PROVIDED TEXT -
== == ==
New Zealanders are now strongly in favour of cutting the alcohol level for adult drivers - a proposal medical experts are pushing.
A Research NZ poll of 500 people has found 63 per cent support lowering the adult blood-alcohol limit from 80mg of alcohol per 100ml of blood to 50mg.
Opinion in previous surveys had been split 50-50.
The poll also found 84 per cent in favour of a zero blood-alcohol limit for drivers under 20. The current limit is 30mg per 100ml of blood.
Transport Minister Steven Joyce is to take several measures aimed at reducing alcohol-related accidents to the Cabinet next month.
His proposals will include zero drink-drive limits for under-20s and repeat drink-drive offenders and a review of penalties for repeat drink-drivers and for offenders causing death and serious injury.
But Mr Joyce has not pushed for a 50mg adult blood-alcohol level, saying he will make that proposal in conjunction with an alternative that research be done into the level of risk posed by drivers with blood-alcohol readings between 50mg and 80mg.
== == ==
DATA BLOCK -
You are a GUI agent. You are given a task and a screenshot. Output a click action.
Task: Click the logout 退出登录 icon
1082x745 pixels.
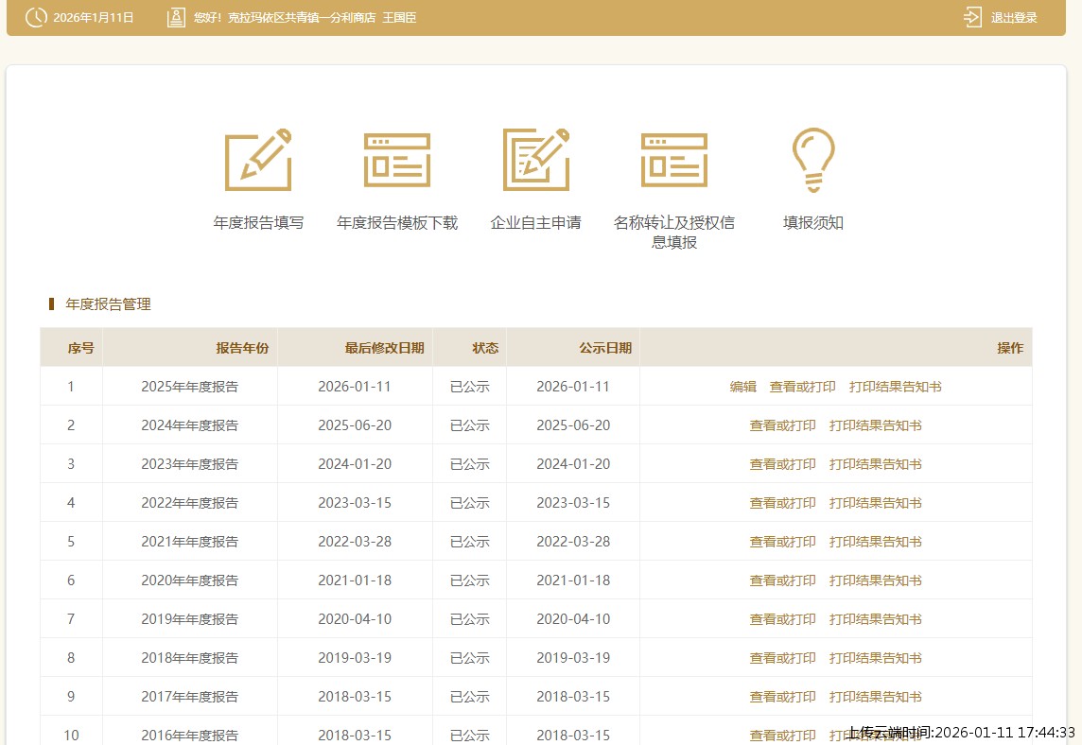[971, 16]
== == ==
INSTRUCTIONS -
- 1) List each distinct blood-alcohol amount in milligrams that the drink-driving article mentions.
- 2) Please return the passage of the drink-driving article starting at "New Zealanders are" and ending at "Cabinet next month.", copied word for word.
The data is separate material unrelated to the drink-driving article.

SOLUTIONS TO THE TASKS -
- 1) 80mg, 50mg, 30mg

- 2)
New Zealanders are now strongly in favour of cutting the alcohol level for adult drivers - a proposal medical experts are pushing.
A Research NZ poll of 500 people has found 63 per cent support lowering the adult blood-alcohol limit from 80mg of alcohol per 100ml of blood to 50mg.
Opinion in previous surveys had been split 50-50.
The poll also found 84 per cent in favour of a zero blood-alcohol limit for drivers under 20. The current limit is 30mg per 100ml of blood.
Transport Minister Steven Joyce is to take several measures aimed at reducing alcohol-related accidents to the Cabinet next month.